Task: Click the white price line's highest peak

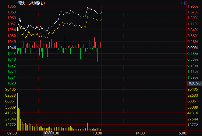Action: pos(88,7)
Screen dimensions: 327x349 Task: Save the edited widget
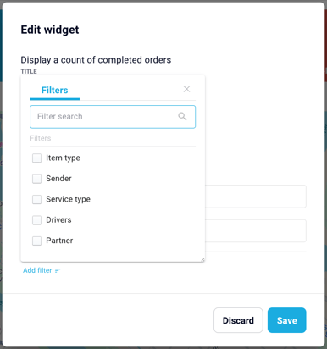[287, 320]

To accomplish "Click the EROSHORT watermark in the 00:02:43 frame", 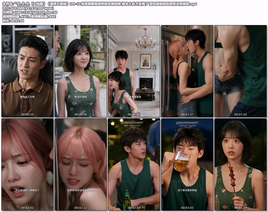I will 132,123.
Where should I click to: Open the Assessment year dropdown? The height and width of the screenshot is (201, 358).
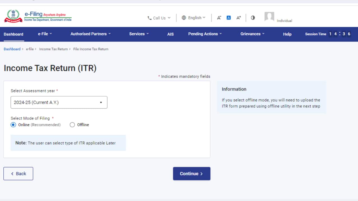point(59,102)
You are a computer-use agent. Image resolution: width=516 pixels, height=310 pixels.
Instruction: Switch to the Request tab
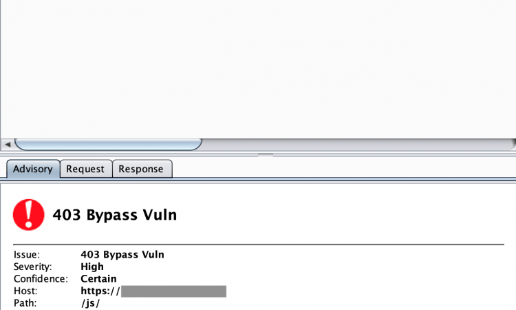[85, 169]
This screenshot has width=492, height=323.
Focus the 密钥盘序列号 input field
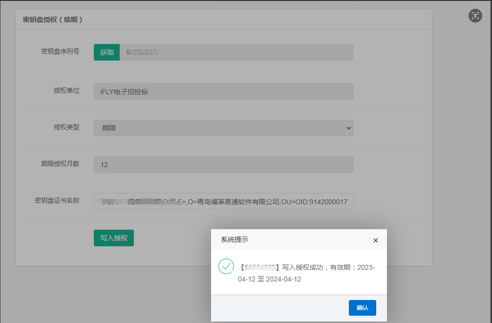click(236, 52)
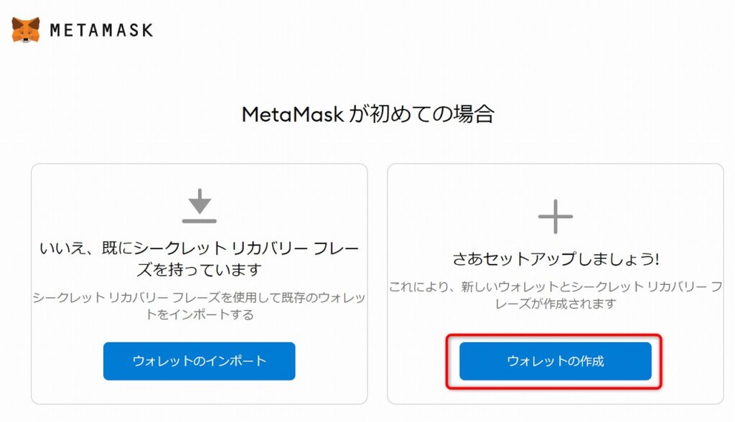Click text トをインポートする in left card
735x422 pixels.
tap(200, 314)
* * *
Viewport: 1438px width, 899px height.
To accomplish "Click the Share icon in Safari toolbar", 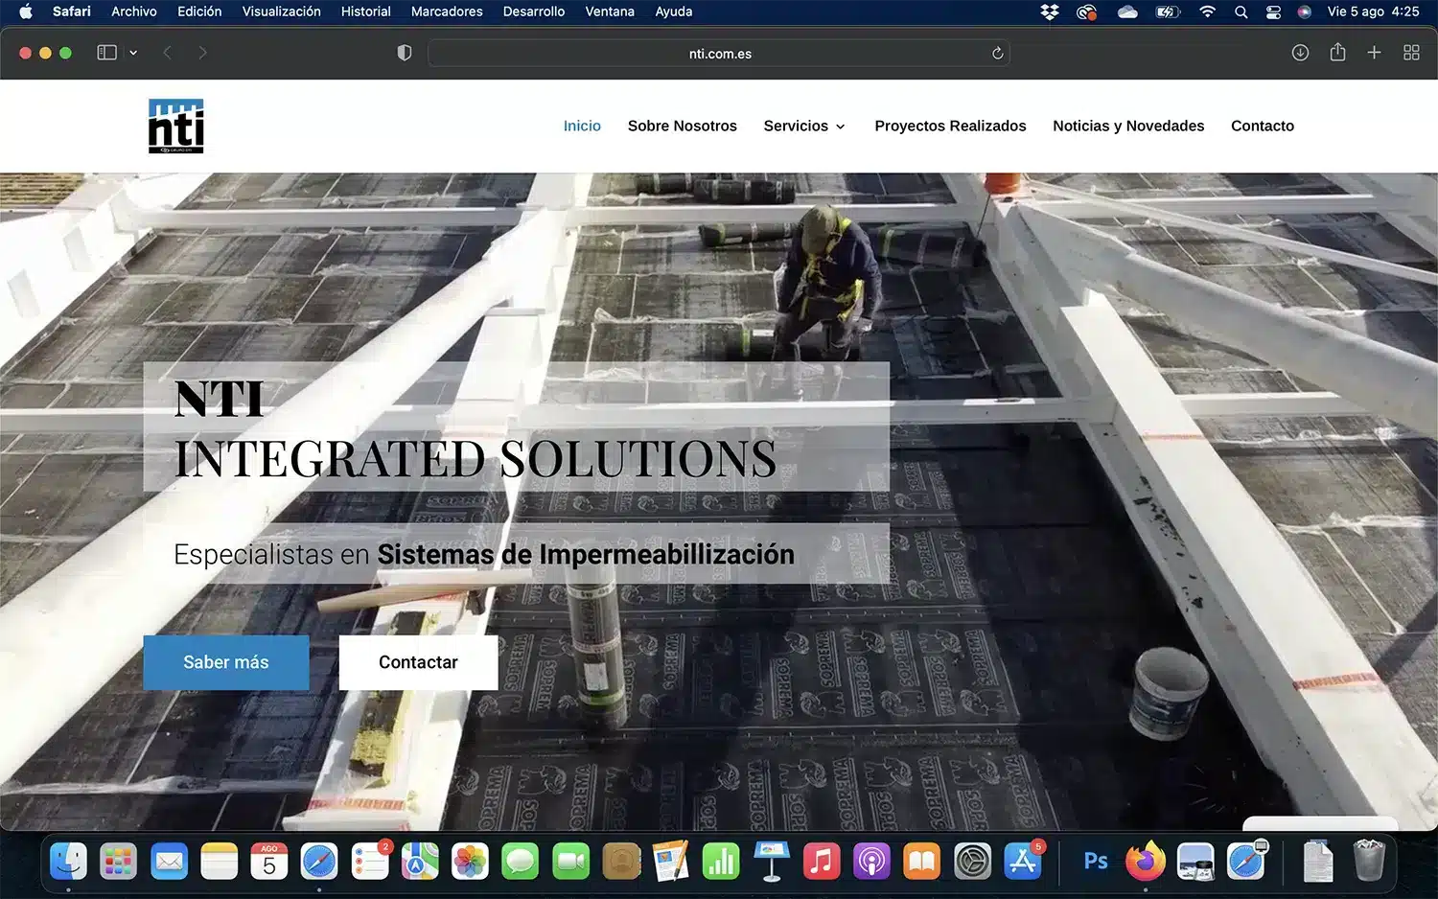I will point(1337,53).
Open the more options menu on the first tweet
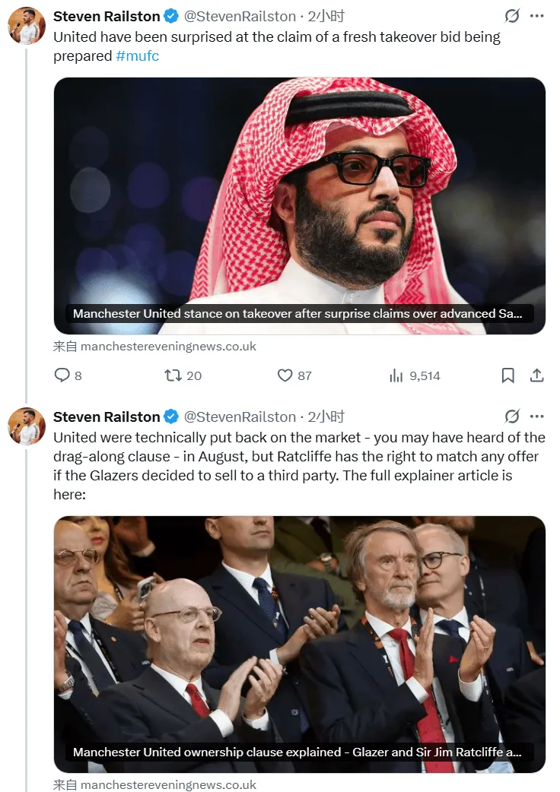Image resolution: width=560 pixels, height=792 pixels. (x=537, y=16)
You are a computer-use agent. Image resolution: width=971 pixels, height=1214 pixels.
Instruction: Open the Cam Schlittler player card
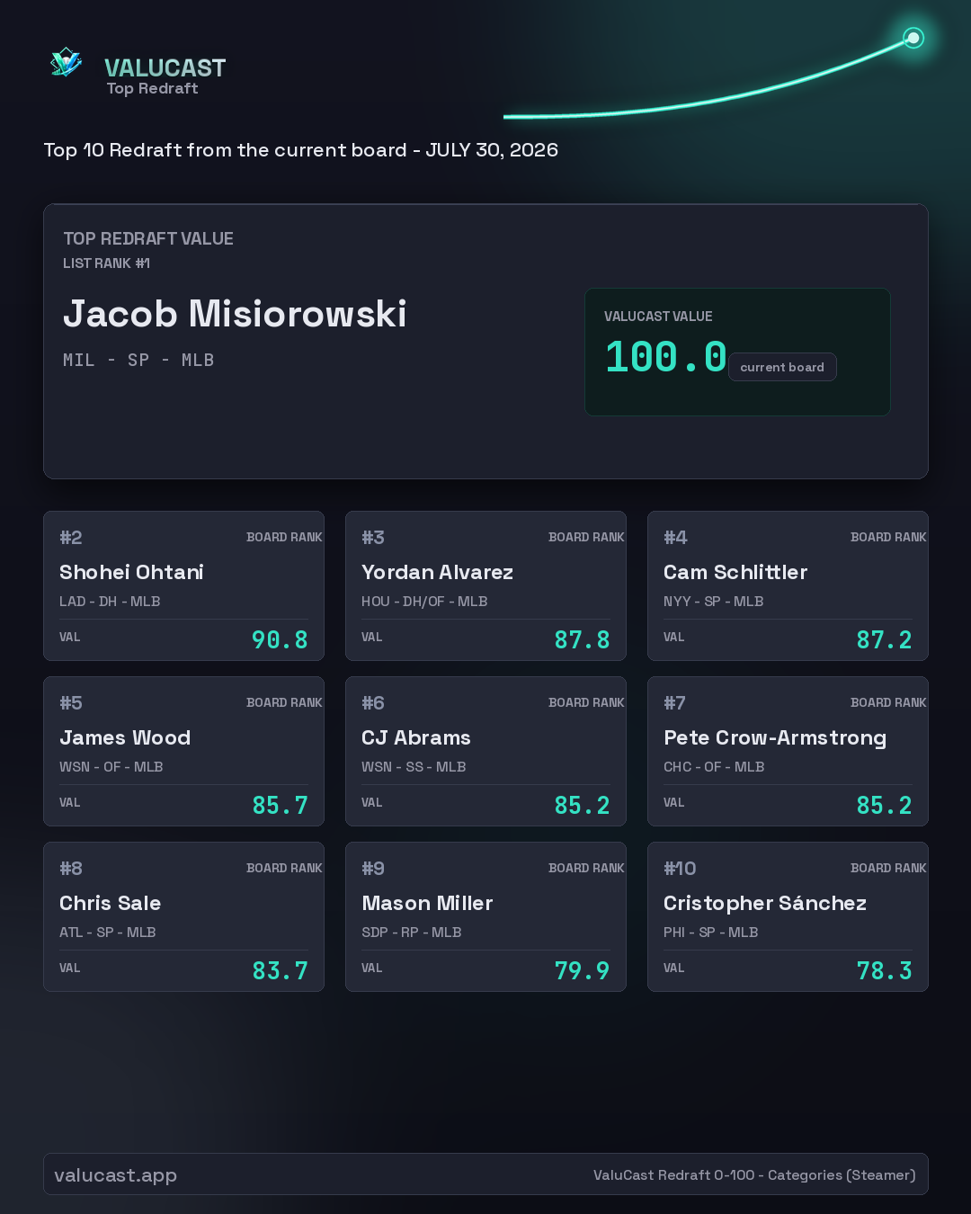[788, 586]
--
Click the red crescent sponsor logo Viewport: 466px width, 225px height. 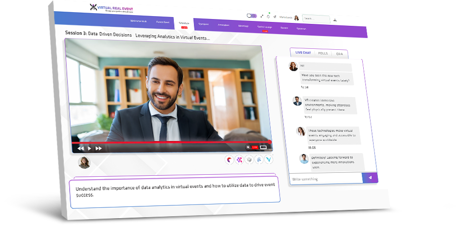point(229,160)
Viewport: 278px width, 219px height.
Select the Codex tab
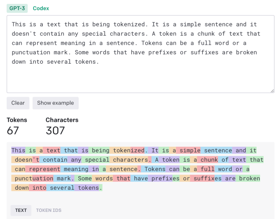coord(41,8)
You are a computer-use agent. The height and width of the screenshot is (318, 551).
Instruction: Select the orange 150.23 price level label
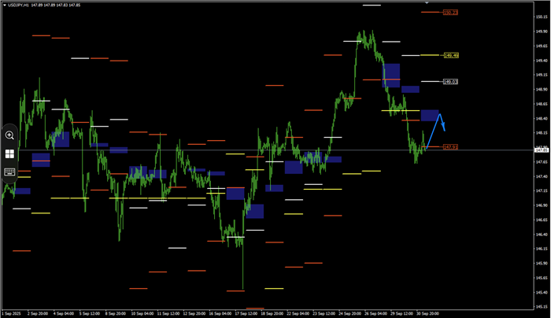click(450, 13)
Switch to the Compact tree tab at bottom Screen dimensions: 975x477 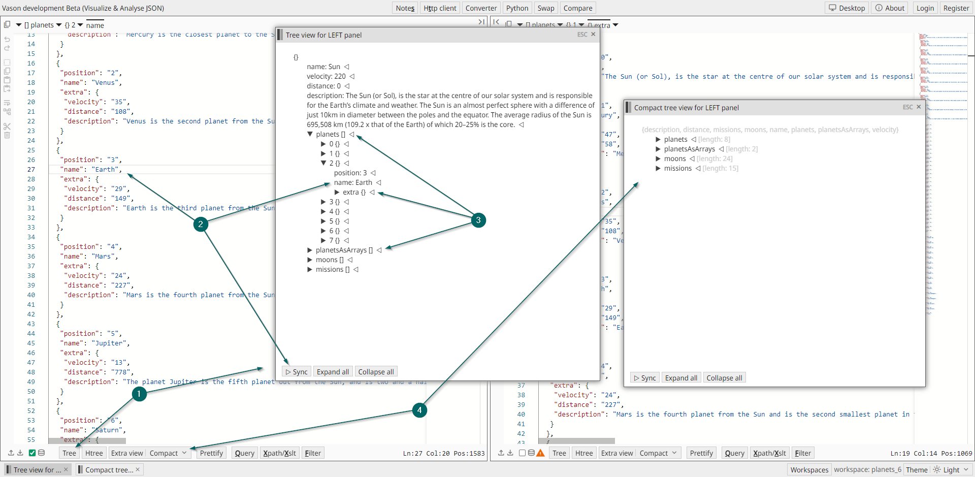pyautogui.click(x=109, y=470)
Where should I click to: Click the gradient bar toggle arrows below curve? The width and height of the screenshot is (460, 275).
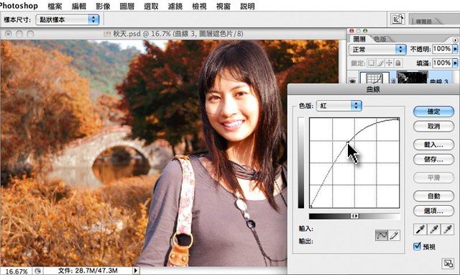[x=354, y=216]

• **WORK REQUEST**: Return every line of the listing that has the word "computer" in it.

• **RESPONSE**:
You are a computer-use agent. Image resolution: width=516 pixels, height=310 pixels.
You are a computer-use agent. Image resolution: width=971 pixels, height=1214 pixels.
You are a computer-use agent. The height and width of the screenshot is (318, 551).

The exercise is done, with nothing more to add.